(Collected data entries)
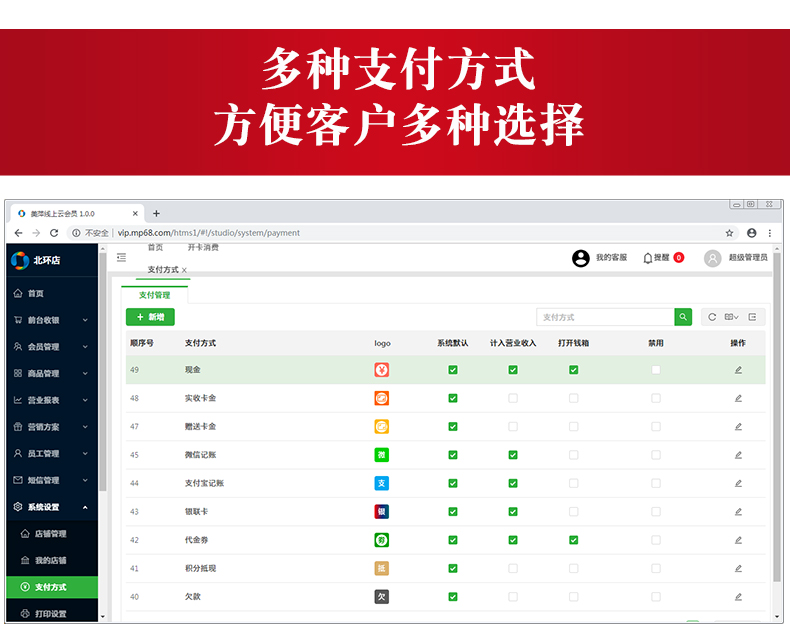Image resolution: width=790 pixels, height=624 pixels.
Task: Uncheck 打开钱箱 for 代金券 row
Action: [574, 540]
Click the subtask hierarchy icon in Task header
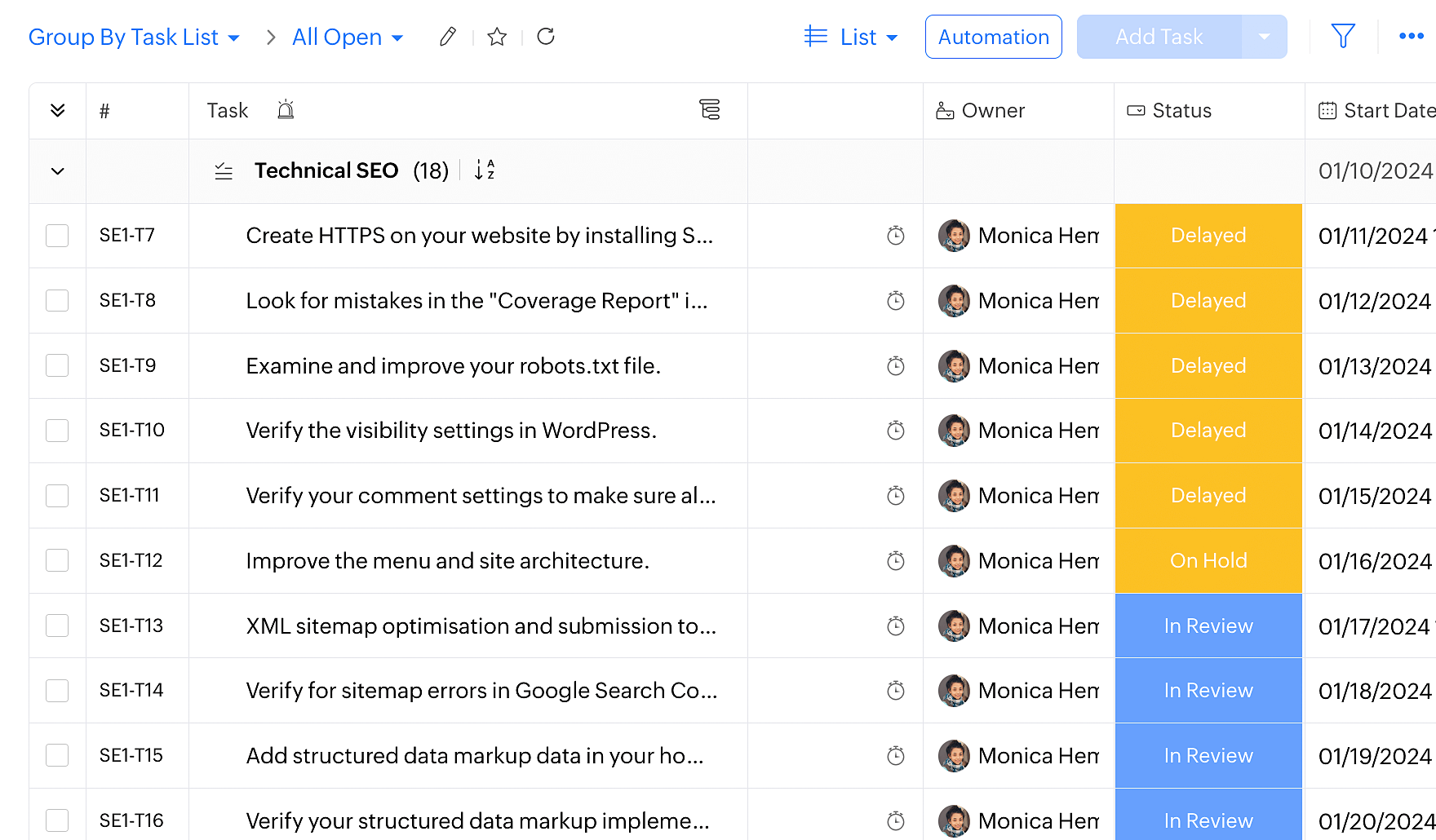1436x840 pixels. [710, 110]
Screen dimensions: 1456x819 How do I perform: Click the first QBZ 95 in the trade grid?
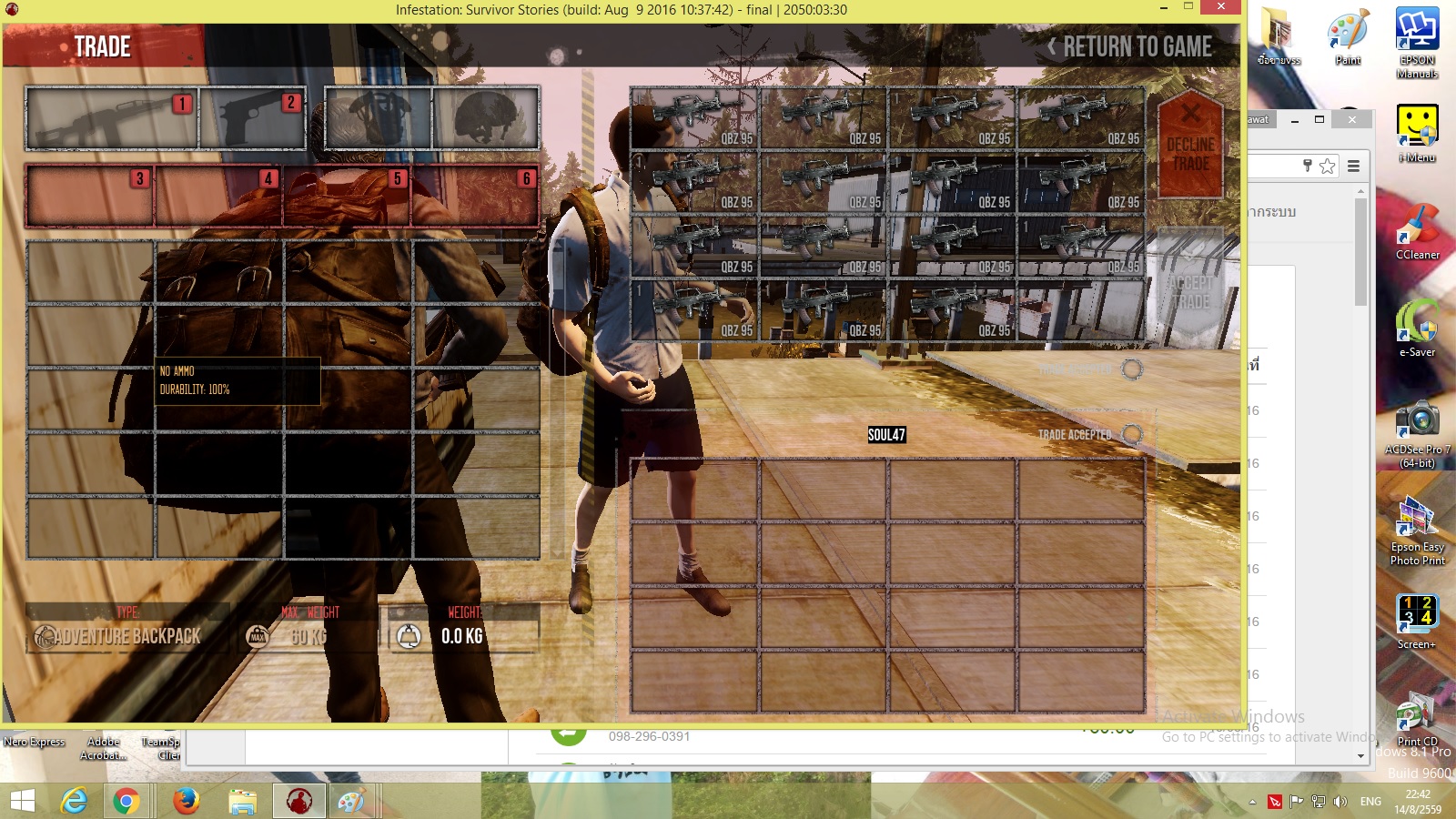point(693,118)
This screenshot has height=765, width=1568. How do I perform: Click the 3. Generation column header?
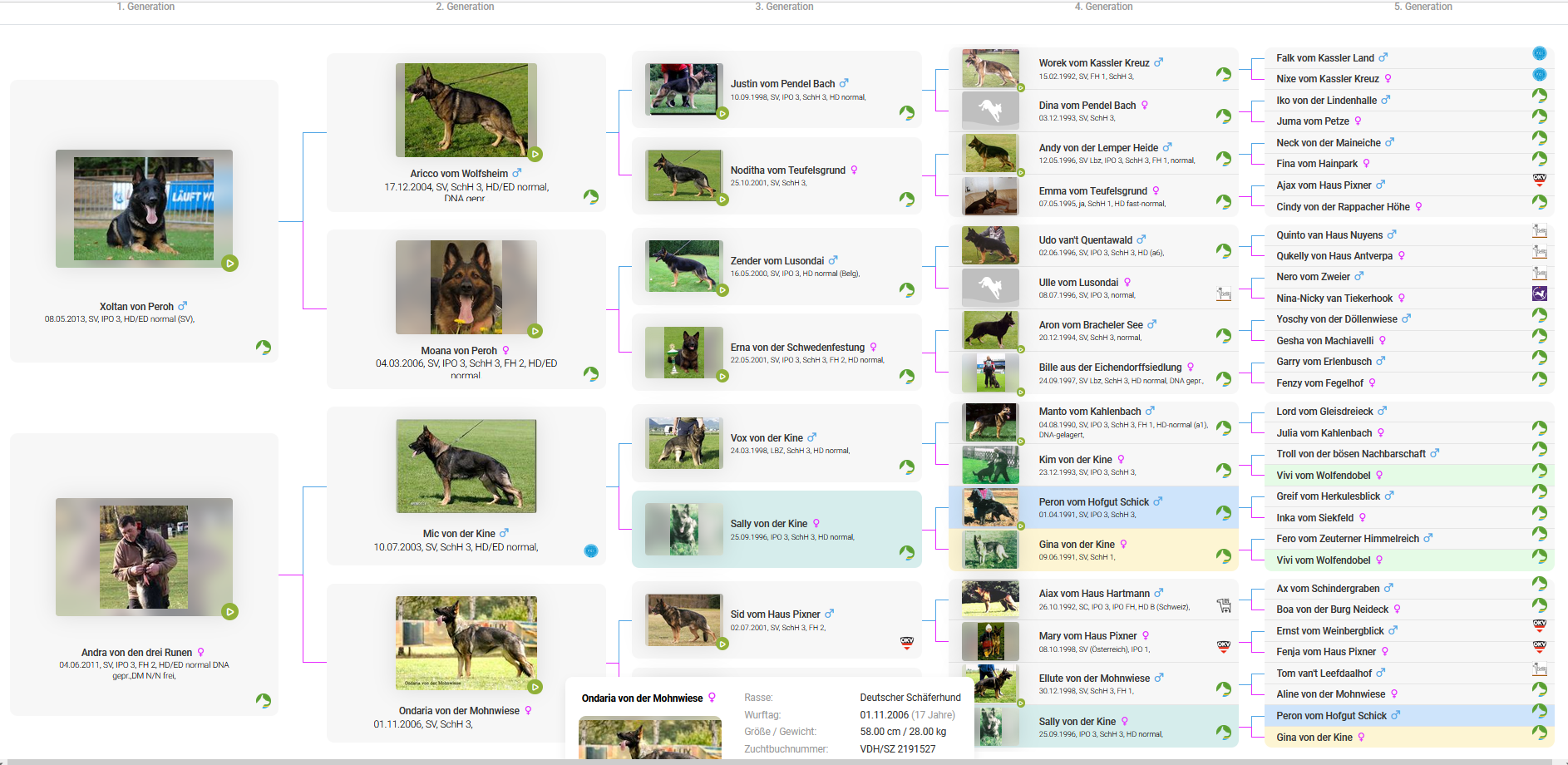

What needs to be done
Please copy exactly the lines from the one containing "Click the subtask" through the end of the records above, leaving out every picture.

Exercise answer
Click the subtask hierarchy icon in Task header
1436x840 pixels. [710, 110]
Screen dimensions: 1456x819 How do I perform: Click the first QBZ 95 in the trade grid?
point(693,118)
This screenshot has height=765, width=1568. How do I perform: Click the 3. Generation column header?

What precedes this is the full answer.